The second type of breathing I do is what I call CRISIS BREATHING. This is when I’m actively falling down an anxiety spiral. Now, I’ll be honest, sometimes I’m falling too hard to stop and breathe and those are bad days. However, I’ve been getting better over the pandemic to stop before I get to that point. A good example is on the way home from walking my Mom’s dog one day with Nikki in the car I felt myself spiraling and I asked her to just be quiet and let me turn down the music and open the windows and I did my crisis breathing on the drive home. By the time we got home I was functional again.
Before this year I might not have felt the spiral until it was too late, but something about being trapped with your family motivates you to recognized the path of your spirals better so that the people you’re stuck in the house with don’t start to worry about your stability. I had a lot of my bad episodes alone in my house before the pandemic, or alone in my car.
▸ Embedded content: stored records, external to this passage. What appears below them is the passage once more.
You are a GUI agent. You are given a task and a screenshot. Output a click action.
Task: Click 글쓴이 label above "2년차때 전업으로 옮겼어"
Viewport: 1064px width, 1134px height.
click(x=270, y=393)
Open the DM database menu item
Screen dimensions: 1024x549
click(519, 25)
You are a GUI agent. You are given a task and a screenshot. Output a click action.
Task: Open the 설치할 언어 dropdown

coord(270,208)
Now there is never an “alone” so I’ve been more motivated to sort out my response system better.
I’ve found the successful techniques (and I’ll describe the two I use in maintenance/crisis situations in a bit) are the ones that allow me to count in a way that I can use my hands/fingers. This will seem benign to some people, but if your brain works like mine, you will relate to how using your hands to count breaths can help you focus productively. Some people (if you ever listen to Ezra Klein talk he reference this trait a lot) need a benign secondary focus (like doodling in class) to help the majority of the brain focus on the other thing. So for me, I need the counting fingers to help me focus on the breathing.
If I’m in a place where I can sit with my hands on my knees, this is ideal, but mainly I keep my hands free and palms up. I unclench my jaw and lower my shoulders and the I do 30 (yes, THIRTY) breaths were I break up my inhale into two pieces and then exhale in one piece. So it’s like: INHALE-INHALE/EXHALE in a 2/1 pattern. The way I use my open palms is I fold a finger into my fist on every exhale. This helps me count the number of breaths until I get to thirty, while my brain is counting the 2/1 patterns with each breath. The different forms of counting with the very simple breathing forces me outside of my anxious brain until the 30 breaths are done. Lately I’ve been trying to do this in my new hammock swing outside because the outdoors always helps me separate from my anxious brain better.
I’ve been trying to incorporate this into my morning routine, but on days where I know my anxiety will be high, I will try to force myself to do it a few times, especially before triggering situations like taking my Mom to dialysis or making phone calls. It’s still not a perfect routine yet but I always feel better on the days I squeeze it in somewhere.
This technique has been helping me for years now. It’s my Go-To when I am spiraling. My family has seen me do it (although I do try to find ways to get away in private if I can) and it has gotten me through a wide variety of spirals. My most vivid memory is when we were going to ride the subway in NYC (something that pushes a lot of my anxiety buttons) I focused on this technique from the moment we walked into Grand Central Station to the moment we were out in the open again near Castle Clinton.
The count for this one is 4-3-7. You inhale for 4 counts (which I count on my fingers making fists), hold for three (which I add to the four on my hands so I have seven fingers down), and then exhale for 7 (which I count by lifting all 7 of the fingers I folded down in the first two steps). The 4-3-7 pattern is very awkward and unnatural. It’s not a breathing technique to calm you in the same way the maintenance breathing is. It’s a breathing technique that, because of the awkwardness, basically forces my brain to either reboot if I’m in a spiral, or keeps me from focusing on the triggering thing (like crowds or heights) when I feel myself spiraling.
The reboot is key. For example, if I’ve done something “stupid” and I feel myself going through a Rejection Sensitive Dysphoria spiral it’s like a holding down the power button on your laptop and forcing a reboot. It’s like I’m saying to my brain, “Okay, you are stuck and there’s no unstucking you so I’m just going to shut you down and start you back up again.” The breathing requires focus and it doesn’t feel natural and so my brain starts putting all of it’s focus into the breathing and not whatever the thing was that was causing me to spiral in the first place.
So! Those are the two types of breathing techniques I rely on and how they work for me. Do you have any you like?